| ACTIVITY |
Could you restate every record below word for word?

____________

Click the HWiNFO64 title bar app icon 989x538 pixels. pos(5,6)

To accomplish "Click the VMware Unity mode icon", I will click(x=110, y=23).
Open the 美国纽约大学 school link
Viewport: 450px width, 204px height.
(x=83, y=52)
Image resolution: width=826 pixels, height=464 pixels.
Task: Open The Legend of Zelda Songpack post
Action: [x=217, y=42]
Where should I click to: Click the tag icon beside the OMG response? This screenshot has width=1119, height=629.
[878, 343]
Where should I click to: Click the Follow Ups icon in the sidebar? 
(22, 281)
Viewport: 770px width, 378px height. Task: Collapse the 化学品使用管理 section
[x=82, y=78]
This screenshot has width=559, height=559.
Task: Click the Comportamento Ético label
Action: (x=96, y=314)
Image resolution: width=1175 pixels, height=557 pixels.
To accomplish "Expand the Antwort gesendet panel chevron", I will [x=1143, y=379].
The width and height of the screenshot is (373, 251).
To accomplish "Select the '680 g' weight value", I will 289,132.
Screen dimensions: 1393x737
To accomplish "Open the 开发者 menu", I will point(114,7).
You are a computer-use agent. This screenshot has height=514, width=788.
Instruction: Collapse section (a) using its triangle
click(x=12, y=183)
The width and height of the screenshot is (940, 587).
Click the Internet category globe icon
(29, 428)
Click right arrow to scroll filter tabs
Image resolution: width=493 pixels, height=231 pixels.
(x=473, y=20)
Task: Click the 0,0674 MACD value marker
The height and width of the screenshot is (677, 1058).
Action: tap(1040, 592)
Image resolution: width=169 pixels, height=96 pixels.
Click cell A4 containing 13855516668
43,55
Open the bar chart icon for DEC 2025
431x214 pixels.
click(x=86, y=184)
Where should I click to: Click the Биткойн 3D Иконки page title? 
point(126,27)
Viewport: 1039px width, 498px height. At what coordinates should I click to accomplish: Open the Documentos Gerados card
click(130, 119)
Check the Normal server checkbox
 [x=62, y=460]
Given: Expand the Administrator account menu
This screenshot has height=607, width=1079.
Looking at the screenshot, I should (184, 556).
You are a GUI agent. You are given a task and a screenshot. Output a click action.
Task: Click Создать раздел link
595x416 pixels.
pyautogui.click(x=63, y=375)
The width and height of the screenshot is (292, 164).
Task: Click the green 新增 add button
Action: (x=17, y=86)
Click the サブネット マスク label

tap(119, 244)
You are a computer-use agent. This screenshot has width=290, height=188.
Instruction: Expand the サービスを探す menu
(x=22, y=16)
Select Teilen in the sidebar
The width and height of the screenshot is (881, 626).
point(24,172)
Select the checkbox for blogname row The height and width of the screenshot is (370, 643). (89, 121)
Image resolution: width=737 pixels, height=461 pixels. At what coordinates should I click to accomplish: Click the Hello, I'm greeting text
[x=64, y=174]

____________

| ANSWER AREA |
Click the HWiNFO64 title bar app icon 989x538 pixels. pos(5,6)

To accomplish "Click the VMware Unity mode icon", I will click(x=110, y=23).
Open the 美国纽约大学 school link
Viewport: 450px width, 204px height.
(x=83, y=52)
Image resolution: width=826 pixels, height=464 pixels.
Task: Open The Legend of Zelda Songpack post
Action: [x=217, y=42]
Where should I click to: Click the tag icon beside the OMG response? This screenshot has width=1119, height=629.
[878, 343]
Where should I click to: Click the Follow Ups icon in the sidebar? 
(22, 281)
Viewport: 770px width, 378px height. Task: Collapse the 化学品使用管理 section
[x=82, y=78]
This screenshot has width=559, height=559.
Task: Click the Comportamento Ético label
Action: (x=96, y=314)
Image resolution: width=1175 pixels, height=557 pixels.
To accomplish "Expand the Antwort gesendet panel chevron", I will [x=1143, y=379].
The width and height of the screenshot is (373, 251).
To accomplish "Select the '680 g' weight value", I will 289,132.
Screen dimensions: 1393x737
To accomplish "Open the 开发者 menu", I will point(114,7).
You are a computer-use agent. This screenshot has height=514, width=788.
Instruction: Collapse section (a) using its triangle
click(x=12, y=183)
The width and height of the screenshot is (940, 587).
Click the Internet category globe icon
(29, 428)
Click right arrow to scroll filter tabs
Image resolution: width=493 pixels, height=231 pixels.
(x=473, y=20)
Task: Click the 0,0674 MACD value marker
The height and width of the screenshot is (677, 1058).
Action: tap(1040, 592)
Image resolution: width=169 pixels, height=96 pixels.
Click cell A4 containing 13855516668
43,55
Open the bar chart icon for DEC 2025
431x214 pixels.
click(x=86, y=184)
Where should I click to: Click the Биткойн 3D Иконки page title? 
point(126,27)
Viewport: 1039px width, 498px height. At what coordinates should I click to accomplish: Open the Documentos Gerados card
click(130, 119)
Check the Normal server checkbox
 [x=62, y=460]
Given: Expand the Administrator account menu
This screenshot has height=607, width=1079.
Looking at the screenshot, I should (184, 556).
You are a GUI agent. You are given a task and a screenshot. Output a click action.
Task: Click Создать раздел link
595x416 pixels.
pyautogui.click(x=63, y=375)
The width and height of the screenshot is (292, 164).
Task: Click the green 新增 add button
Action: (x=17, y=86)
Click the サブネット マスク label

tap(119, 244)
You are a computer-use agent. This screenshot has width=290, height=188.
Instruction: Expand the サービスを探す menu
(x=22, y=16)
Select Teilen in the sidebar
The width and height of the screenshot is (881, 626).
point(24,172)
Select the checkbox for blogname row The height and width of the screenshot is (370, 643). (89, 121)
Image resolution: width=737 pixels, height=461 pixels. At what coordinates should I click to accomplish: Click the Hello, I'm greeting text
[x=64, y=174]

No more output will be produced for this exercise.